Later, the company partnered with retailers and other merchants to start providing services such as utility payments. On Thursday, Google launched another new set of  features for its payments app including a Google Pay for Business app. The app will enable small and medium-sized merchants to facilitate digital payments without onboarding and verification processes, said a statement from Google.   

On the other hand, Facebook-owned WhatsApp has been trying to launch its payments feature in India, which is still in beta mode.

WhatsApp had run into regulatory hurdles post Facebook's Cambridge Analytica imbroglio.

Meanwhile, Paytm has been trying to cut down on competition in the market. It had written to NPCI (National Payments Corporation of India) which had developed UPI against WhatsApp Pay's beta launch. 

Later, it had also alleged that Google might be using customer data from its payments app. 

Google Pay's next move to acquire new users might not be easy.
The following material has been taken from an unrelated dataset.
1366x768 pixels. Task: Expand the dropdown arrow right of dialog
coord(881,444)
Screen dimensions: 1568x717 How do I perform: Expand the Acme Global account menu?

The next 800-900 million users would be very difficult to get, Google's vice president of Next Billion Users told The Economic Times in an interview. 

Microsoft and Eros partnership 

OTT player Eros Now, a part of Eros International, has partnered with Microsoft to build a video platform based on the Windows-maker's cloud platform Azure. 

According to the terms of the partnership, Eros' new platform will provide seamless delivery of content for its consumers across geographies and languages, supported by Azure Content Delivery Network (CDN) and other services. 

The companies in a joint statement said Microsoft will help Eros create new interactive voice offerings for consumers, powered by Azure AI tools, including OTT app video search experiences and voice search for video content across 10 Indian languages.

To increase consumer satisfaction and loyalty, Eros will create an engine to deliver personalised content recommendations for consumers by leveraging its own user data combined with Azure AI, analytics, cloud data warehousing solutions and Azure media services.